Over the past century Tashkent absorbed hundreds of thousands of those who found their homes in the sunny city, «the bread city», as Tashkent was called in the folk legend coming from the hungry post-revolutionary 20’s of the 20th century. During World War II, Tashkent became the rear capital that hosted the Academy of Sciences, dozens of theatres and film-studios of Moscow and Leningrad, gigantic evacuated factories and industries. They formed a basis for the development of culture and science in Uzbekistan in the post-war years. Back then, the largest Institute of Arts in Central Asia was established, with students coming from Alma-Ata, Kazan, Frunze (Bishkek) and Dushanbe. After the break-up of the Soviet Union this institute nearly died, deprived of its flow of students from this huge area and of its best professors, who suffocated in the atmosphere of nationalism and provincialism.
But that happened recently. The generation that created Ilkhom had received an excellent education and was able to get additional training in the best theatres of Moscow, the Baltic republics, and other regions, and they were capable of competing when they stepped into their mature lives.
Finally, and this is very important, the situation in Tashkent in the 1970’s was much more laid back than in Moscow, where the officials of ideology followed each step of the dissidents. This was again due to the remoteness of the region and the queer mixture of oriental and Soviet atmosphere. Officials simply missed the period when Ilkhom was created, and when they noticed it, it was already too late. The theatre became very popular not only in Tashkent. The myth and talk about the young independent theatre could be heard the entire country.
In 1982, the theatre toured in Moscow and Leningrad.
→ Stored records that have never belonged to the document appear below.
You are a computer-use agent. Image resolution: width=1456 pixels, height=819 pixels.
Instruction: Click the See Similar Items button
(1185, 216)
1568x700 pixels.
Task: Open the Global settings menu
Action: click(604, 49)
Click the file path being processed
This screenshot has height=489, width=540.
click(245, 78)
A scandal burst out.
3.
After the success of the first performances, nothing could ever stop us. We saw that something real and important, not only for us – creators of the theatre – but also for the public, was emerging.
Each of us, the first Ilkhom people, from actors to lighting technicians, worked in various Tashkent theatres and organizations. For instance, I edited a small publicity collection «Teatralny Tashkent» (Theatrical Tashkent). None of us received any additional salary for our work at Ilkhom.
Today it would be difficult for some people to believe, but this went on for about 10 years. In fact, our professional requirements, as I realized later, when they started to invite me to other theatres, were as high or higher than in many respectable theatres where people worked for decent salaries.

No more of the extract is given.